| SUPPLIED PASSAGE |
##########
# Where to try a backflip?



## chad23 (Oct 13, 2011)

Find a jump that has a good kick to it, something that pops you up and not out. It's critical to pop then flip. If you can do them on the trampoline then its pretty similar. Look straight back and suck your knees to your chest once you get in the air.


----------



## StrattonRider (Sep 16, 2012)

chad23 said:


> Find a jump that has a good kick to it, something that pops you up and not out. It's critical to pop then flip. If you can do them on the trampoline then its pretty similar. Look straight back and suck your knees to your chest once you get in the air.


this is what i do, i go to a closed trail that they are piling snow onto and try them there. It is soft snow and a lot of it.


----------



## NSSage (Dec 17, 2012)

StrattonRider said:


> this is what i do, i go to a closed trail that they are piling snow onto and try them there. It is soft snow and a lot of it.


Thats what I would like to do but I ride at Bear Mountain in California and we don't get a lot of powder or anything I can try it into we don't have a bag jump or anything either.


----------



## NSSage (Dec 17, 2012)

chad23 said:


> Find a jump that has a good kick to it, something that pops you up and not out. It's critical to pop then flip. If you can do them on the trampoline then its pretty similar. Look straight back and suck your knees to your chest once you get in the air.


Perfect I know a good spot... Do you think a QP would be good, or no? It definitely looks easier.


----------



## EatMyTracers (Sep 26, 2012)

I know mountain high had that airbag thing last year so maybe they will have it again and you can try it on that.


----------



## NSSage (Dec 17, 2012)

EatMyTracers said:


> I know mountain high had that airbag thing last year so maybe they will have it again and you can try it on that.


ah right I forgot about that I have never rode there or I think mammoth has one. I go there quite a bit.


----------



## ShredLife (Feb 6, 2010)

you want to find a spine.


----------



## chad23 (Oct 13, 2011)

Yeah a QP might be an okay place to try one. With that though make sure you pop away from the top because you dont want land on the deck


----------



## Donutz (May 12, 2010)
##########
| EXTRACTED ENTRIES |
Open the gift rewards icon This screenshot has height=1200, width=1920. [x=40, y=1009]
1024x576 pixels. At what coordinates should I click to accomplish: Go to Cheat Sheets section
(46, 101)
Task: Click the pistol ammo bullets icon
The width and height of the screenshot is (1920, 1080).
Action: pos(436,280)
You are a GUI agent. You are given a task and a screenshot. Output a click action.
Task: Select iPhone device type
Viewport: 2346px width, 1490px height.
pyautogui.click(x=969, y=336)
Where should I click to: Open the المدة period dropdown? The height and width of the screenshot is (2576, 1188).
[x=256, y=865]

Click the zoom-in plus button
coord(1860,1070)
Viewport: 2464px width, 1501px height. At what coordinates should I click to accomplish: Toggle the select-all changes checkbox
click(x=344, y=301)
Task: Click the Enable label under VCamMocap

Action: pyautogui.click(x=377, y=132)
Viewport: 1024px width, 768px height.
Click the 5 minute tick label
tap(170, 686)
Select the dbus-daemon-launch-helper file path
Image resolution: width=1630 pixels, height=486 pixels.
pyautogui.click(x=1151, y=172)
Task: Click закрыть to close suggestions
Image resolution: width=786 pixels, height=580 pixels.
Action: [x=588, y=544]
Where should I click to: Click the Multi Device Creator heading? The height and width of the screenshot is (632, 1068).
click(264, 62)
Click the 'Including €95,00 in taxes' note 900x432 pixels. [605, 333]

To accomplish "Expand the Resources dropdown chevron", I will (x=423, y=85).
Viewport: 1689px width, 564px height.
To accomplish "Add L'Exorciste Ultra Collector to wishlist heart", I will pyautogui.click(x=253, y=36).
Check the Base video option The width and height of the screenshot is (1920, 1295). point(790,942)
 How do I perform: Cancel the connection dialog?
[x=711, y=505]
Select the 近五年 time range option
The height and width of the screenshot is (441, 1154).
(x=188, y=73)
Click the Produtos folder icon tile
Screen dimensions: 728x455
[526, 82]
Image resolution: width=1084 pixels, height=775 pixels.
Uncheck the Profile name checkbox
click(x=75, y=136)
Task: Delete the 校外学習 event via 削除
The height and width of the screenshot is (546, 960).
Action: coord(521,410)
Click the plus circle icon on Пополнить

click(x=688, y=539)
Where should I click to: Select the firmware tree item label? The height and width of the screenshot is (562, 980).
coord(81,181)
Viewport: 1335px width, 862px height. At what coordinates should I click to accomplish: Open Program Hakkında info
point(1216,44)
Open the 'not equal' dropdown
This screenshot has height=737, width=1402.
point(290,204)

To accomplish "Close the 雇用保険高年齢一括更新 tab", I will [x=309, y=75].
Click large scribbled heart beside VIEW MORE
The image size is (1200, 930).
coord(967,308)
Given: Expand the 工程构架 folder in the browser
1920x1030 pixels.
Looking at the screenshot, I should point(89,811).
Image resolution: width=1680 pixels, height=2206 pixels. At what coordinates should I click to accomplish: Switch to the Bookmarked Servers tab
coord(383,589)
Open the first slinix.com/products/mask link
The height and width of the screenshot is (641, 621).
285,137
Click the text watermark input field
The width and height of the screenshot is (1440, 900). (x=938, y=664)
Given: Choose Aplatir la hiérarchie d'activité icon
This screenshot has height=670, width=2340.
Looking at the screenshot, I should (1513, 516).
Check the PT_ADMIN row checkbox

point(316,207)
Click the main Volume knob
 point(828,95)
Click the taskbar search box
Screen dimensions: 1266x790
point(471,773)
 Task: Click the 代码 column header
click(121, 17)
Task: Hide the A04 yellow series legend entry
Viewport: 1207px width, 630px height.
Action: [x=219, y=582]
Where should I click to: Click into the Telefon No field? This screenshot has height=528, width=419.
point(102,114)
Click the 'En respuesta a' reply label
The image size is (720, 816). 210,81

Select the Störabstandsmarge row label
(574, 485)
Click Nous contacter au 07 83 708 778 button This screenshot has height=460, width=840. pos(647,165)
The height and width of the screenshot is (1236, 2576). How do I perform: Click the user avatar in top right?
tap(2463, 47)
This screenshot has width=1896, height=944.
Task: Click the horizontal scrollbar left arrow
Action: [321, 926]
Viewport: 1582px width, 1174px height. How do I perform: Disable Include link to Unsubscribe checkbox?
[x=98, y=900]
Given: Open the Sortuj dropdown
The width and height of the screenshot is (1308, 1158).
##########
| TO DO |
• A. Please copy the backflip forum thread word for word, starting at "ah right I forgot" and ending at "find a spine.".
• B. Extend the forum thread on where to try a backflip, picking up right after its final line.

| THE ANSWERS |
• A.
ah right I forgot about that I have never rode there or I think mammoth has one. I go there quite a bit.


----------



## ShredLife (Feb 6, 2010)

you want to find a spine.

• B.
I'm a little surprised at the question. You've done backflips on the tramp; you can do 7s and corks so you're not a noob; and there are vids aplenty on youtube.

What info are you missing? Or are you maybe looking for comments from people who can remember the first time they tried it?


----------



## chad23 (Oct 13, 2011)

Yeah i got that vibe too. But backflips take a different type of commitment than a spin does. The biggest thing is commitment. Just gotta believe you can do it


----------



## NSSage (Dec 17, 2012)

Donutz said:


> I'm a little surprised at the question. You've done backflips on the tramp; you can do 7s and corks so you're not a noob; and there are vids aplenty on youtube.
> 
> What info are you missing? Or are you maybe looking for comments from people who can remember the first time they tried it?


I just wanted to know like where I can try it with the least risk. I did not know what the best jump would be like a QP something super popper or whatever else. Trying a backflip just seems alot different from the stuff I am doing now. I just don't want to land on my head haha I know I can do it if I commit I just have to go for it then I'm sure it's pretty easy.


----------



## Skinny Bam (Sep 7, 2012)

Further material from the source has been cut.